I get a load of Nigerian Banking Scam e-mails every day... today I received the first one which actually used my name.
I was insulted and annoyed, that a fellow writer of outrageous fictions could think I wouldn't be able to tell a fiction from the truth. How unprofessional! How gauche!
Now, I'm not saying the "Banking Scam" people aren't gifted writers, in their narrow field. They have a certain skill in coming up with variations on the tired theme "I can make you rich tomorrow if you send me money today." And it's hard to really feel sorry for the fools who are greedy enough to fall for such an obvious lie.
I even wrote a satire of the email scam, in the horror story "The Last Weblog Of Jonathan Lippincott."
But I would never go so far as to suggest, as in this bizarre tale, that a paid agent should seek out the scammers and... make them go away.

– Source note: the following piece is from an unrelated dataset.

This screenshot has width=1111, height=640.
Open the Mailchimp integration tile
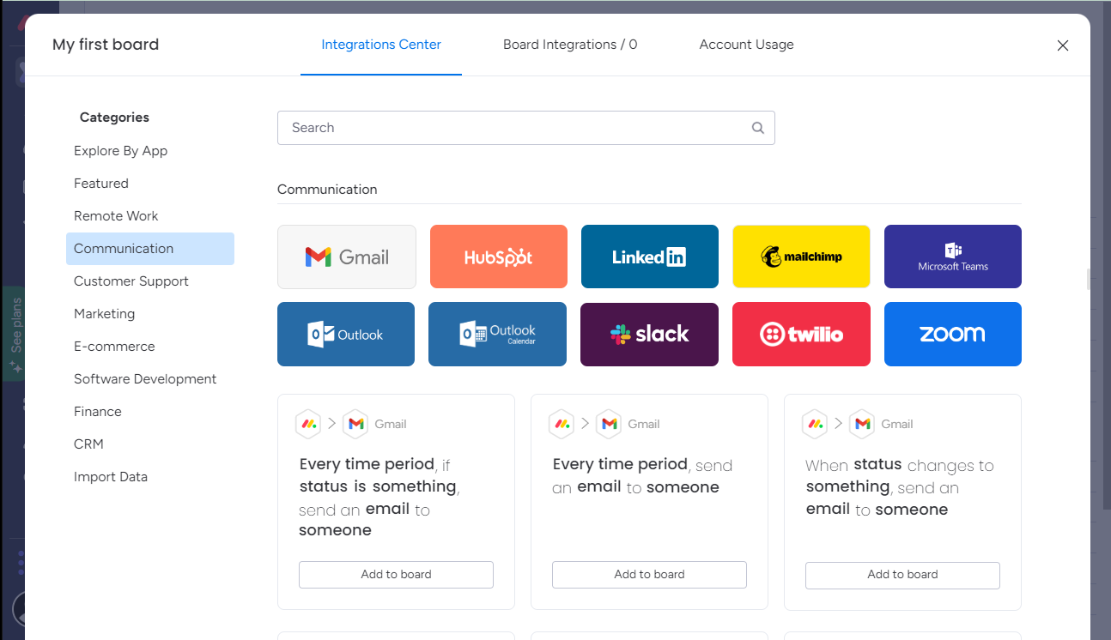[x=801, y=257]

No, I'm convinced that a little voodoo curse I picked up from my relatives in Kap Verde will suffice. Soon, grave and inexplicable misfortune will befall the Nigerian Banking scammers who tried to approach me. Their teeth will rot and fall out. Their children will fall sick. Their parents will die in mysterious accidents. The scammer who wrote the email to me will suffer the greatest curse of all: his genitals will shrivel and die away, and his body will emit a disgusting smell which drives away all people around him.
This will happen, and nothing can stop it. Would I lie to a con artist?